8) Which of course leads to the trading deadline, because of course all roads (and numbered paragraphs) lead to the trade deadline. Matt Garza has gone to Texas, and the Indians are left to ponder the best way to improve their team at the deadline, if they can. Is it a starting pitcher? A hitter? Or in the bullpen? (Which pretty much covers all possibilities.) The numbers would indicate the Indians can win the way the starters have pitched. The offense has had its down moments, but its 479 runs rank fifth in all of baseball. That’s right, the Indians have the fifth highest total of runs scored in Major League Baseball, and that is the one statistic that is the most important in this age of analytics. Too, the ranking does not change when it’s figured as runs per game as opposed to total runs. The Indians are scoring 4.74 runs per game, which ranks behind only Detroit, Boston, St. Louis and Baltimore in all of baseball. Which leads to the bullpen, which was supposed to be a given when the season started. Cleveland’s bullpen ERA is 4.01, 24th in baseball. And it has blown 18 saves. Given that it’s probably easier and less costly to find relief help than a big bat or a starting pitcher, it would seem likely that if the Indians do anything to improve before the deadline, it would be to help the bullpen.

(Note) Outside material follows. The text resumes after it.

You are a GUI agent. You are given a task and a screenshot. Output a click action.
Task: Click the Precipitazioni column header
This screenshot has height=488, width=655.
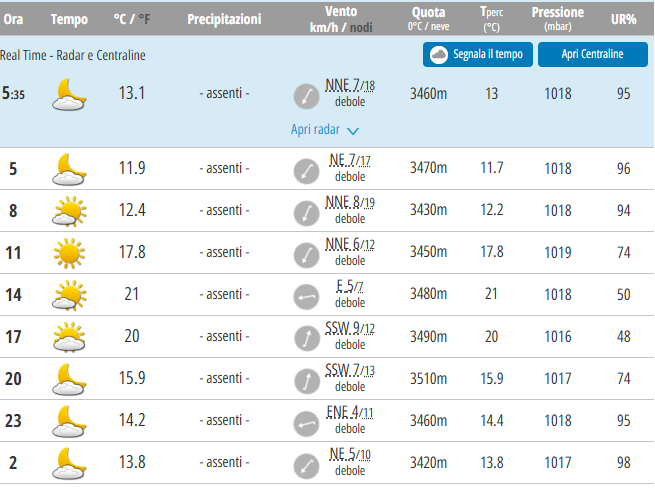tap(224, 19)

9) Nick Swisher’s an easy target. He signed a $54 million contract in the offseason, he’s the highest paid Indian at $11 million and he’s hitting .242 with 10 home runs and 32 RBI. That puts him on pace to hit 16 home runs and finish with 51 RBI, which would be the lowest for Swisher since he became a regular in 2005 (Swisher has hit at least 21 home runs in each of the last eight seasons). It’s easy to say Swisher can’t handle the heat of being “the guy” rather than a supporter of players like Derek Jeter and Alex Rodriguez, but Swisher is in that no-man’s land caused by injury. He’s playing hurt. And he’s never had an injury like this before. Swisher has missed 16 games this season -- the most he missed in any season from 2006-2012 was 14. He averaged 149 games per season from 2005-2012. Now he’s fighting through an injury that he has to deal with the rest of the season. Neither the Indians or Swisher have specified what is wrong, but it sure seems like there is some structural problem that is serious enough that it might need postseason attention (surgery?) but is something he can play with by strengthening the muscles around the area. This is no way to swing a bat, and Swisher is in limbo; he wants to keep playing because he truly enjoys his teammates, and believes in the team, and he also wants to justify the big contract he was given. He cares. But he clearly is not his complete self.